Thursday, June 7, 2012

What rolls downhill

     Some call the game politics. Others know it's just King of the Hill.
     Most of us spend our lives as spectators.  We're at the bottom of the hill.
     We watch the players, representing political factions, scratch and claw and abuse the sensibilities of all to climb to the top of the hill. It's always a temporary victory, because the people at the bottom of the hill are almost always looking for a replay of the game, with a better outcome.
     This is why every election season, both sides promise change. The change is that some other people should take a turn being at the bottom of the hill, and we all get first hand knowledge of what rolls downhill.
     Plumbers already know it, and the rest of us find out, every two to four years.
     Folks have become impatient with this.

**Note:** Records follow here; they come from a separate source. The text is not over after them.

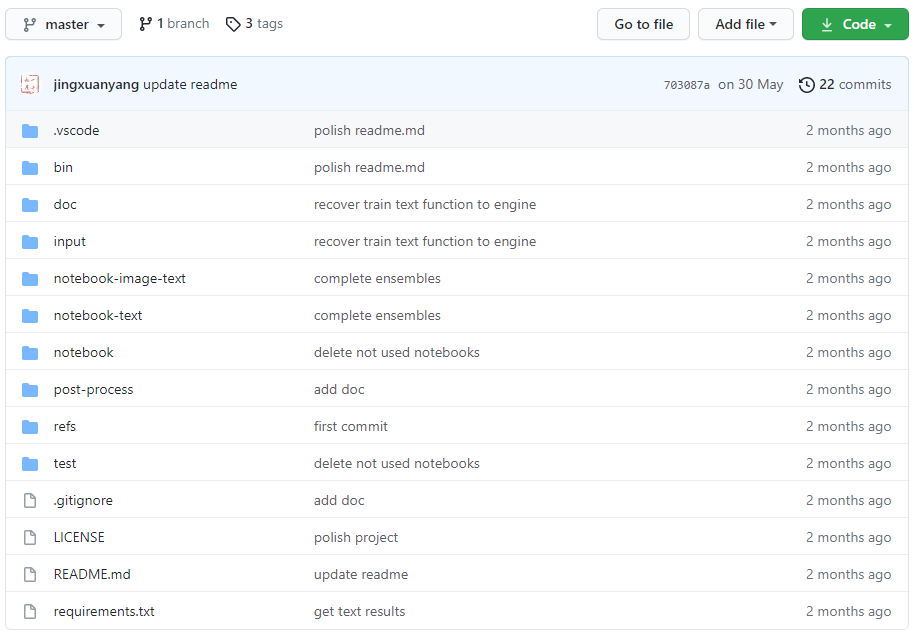Click the LICENSE file icon

[x=30, y=537]
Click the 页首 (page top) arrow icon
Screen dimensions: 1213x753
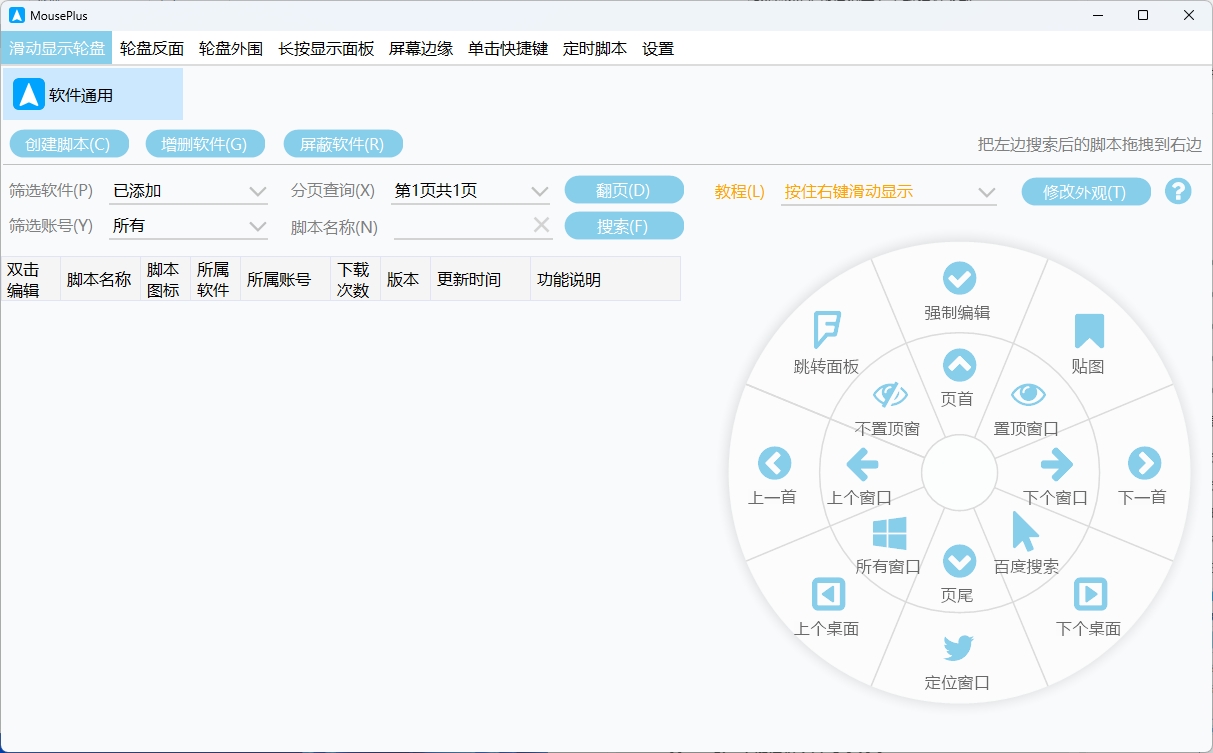[958, 364]
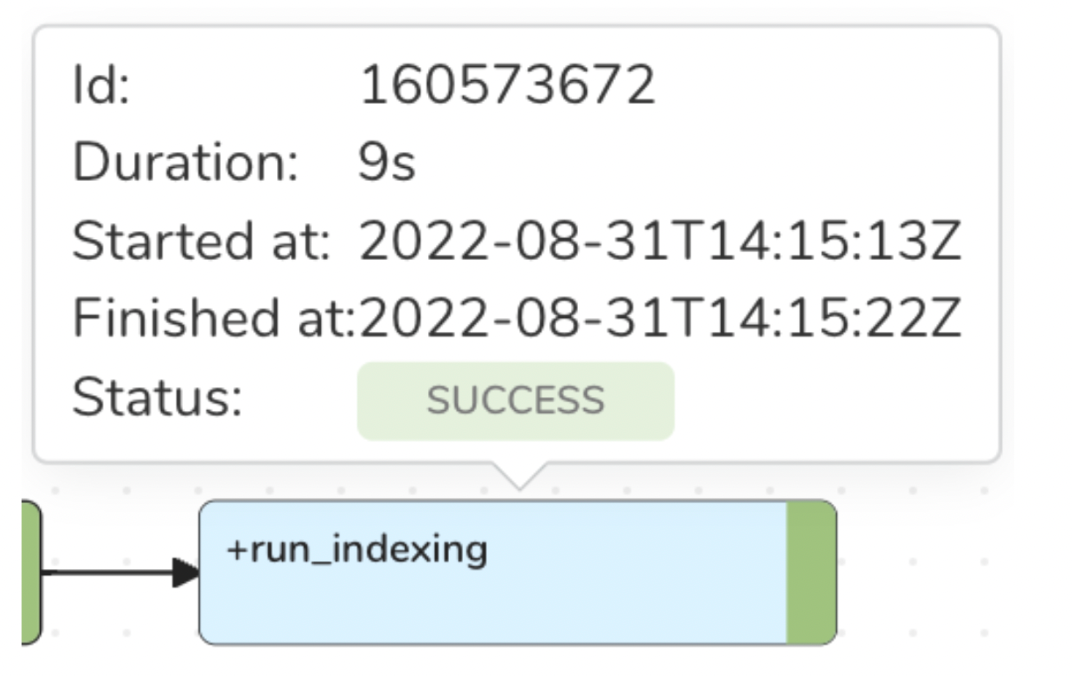This screenshot has height=676, width=1072.
Task: Click the 9s duration value
Action: 386,163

As shown in the effort to recall Wisconsin governor Scott Walker, public employees objected strenuously to being thrown downhill by having their union agreements tossed out, so they wanted a mulligan.

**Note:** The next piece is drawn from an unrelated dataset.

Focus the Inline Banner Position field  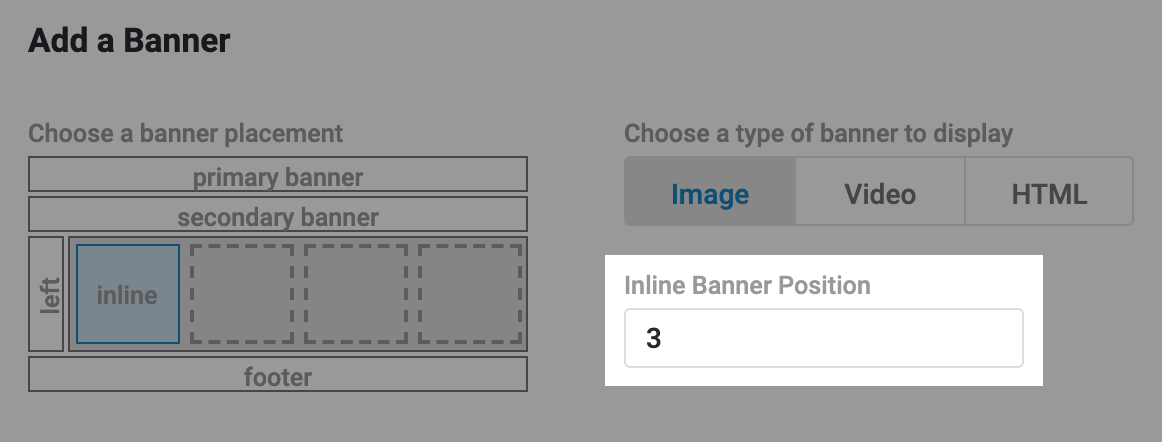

     I hear that's a term used in golf, another game that involves going into the hole as quickly as you can. It means a do-over after you've had a bad result.
     It means the losers don't like the results of the election and want to do it over, now, not wait for the usual four years for another election.

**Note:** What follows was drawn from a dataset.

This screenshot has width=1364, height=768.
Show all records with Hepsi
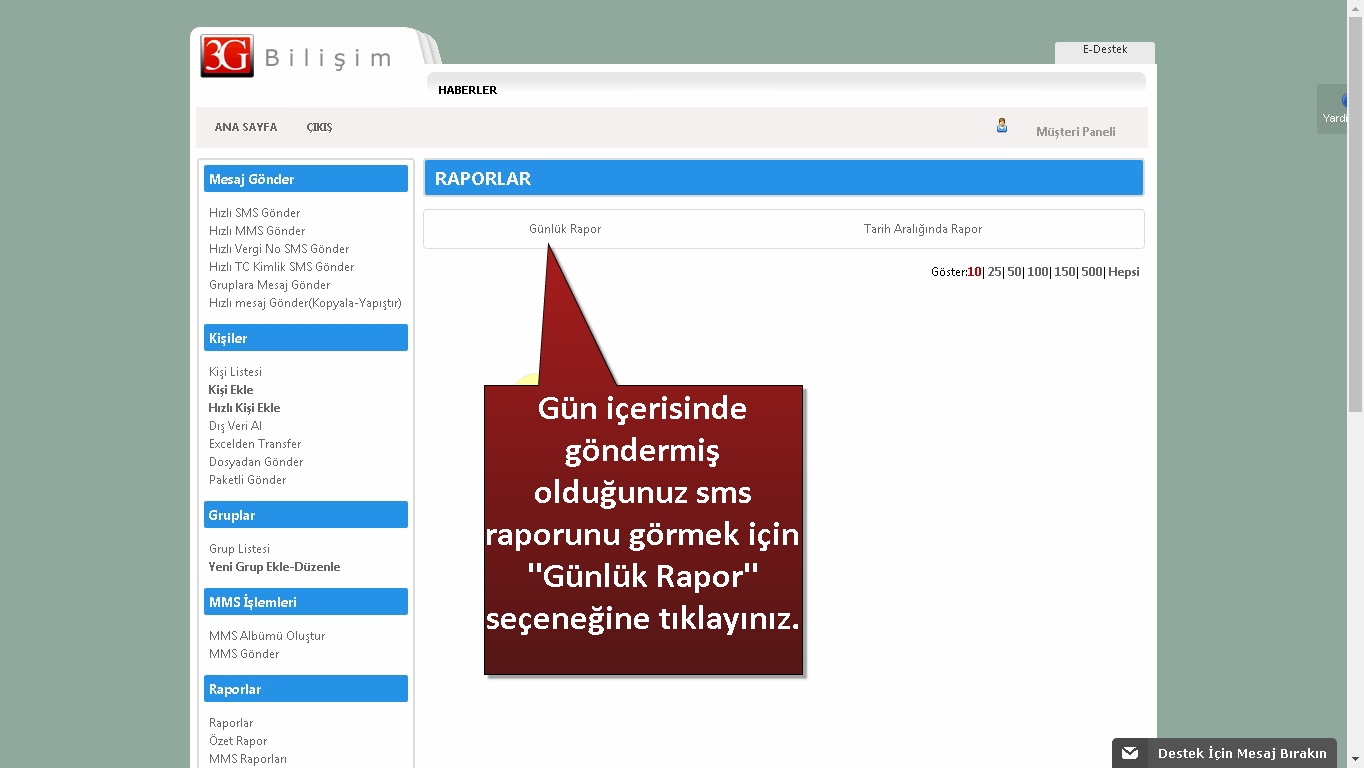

     It's the same thing that Republicans all over America have been wanting since the election of President Obama.
     Allowing a mulligan in golf is not all that disruptive, but in politics, it can get chaotic, and expensive, and downright nasty.
     The teachers and other public employees lost, but those who pay taxes and, therefore, the wages and benefits of public employees, consider it a win. They can relate to the folks who -- for the moment -- hold the top of the hill.
     It's complicated. Taxpayers are also parents, and business owners, and users of public parks, emergency services and other things that we Americans consider our due.
     We have come to assume that public employees have an unfair edge, so we don't seem to mind too much when the retired school secretary,  who was counting on that retirement benefit, has it yanked away overnight.
     I heard one retired secretary say her insurance costs went up from under $100 a month to more than $800 with the new budget forced on the school board by the county commissioners.
     Same with a teacher, who took the job here not for the money as much as for job satisfaction, sweetened by a nice insurance package. He's still working, a long way from retirement, but his costs went up by almost $900 a month.
     But, hey, it's just a game of King of the Hill. They're at the bottom, probably always will be, while the Democrats and the Republicans change players every couple of years but never really lose, because they invented the game, and the rules.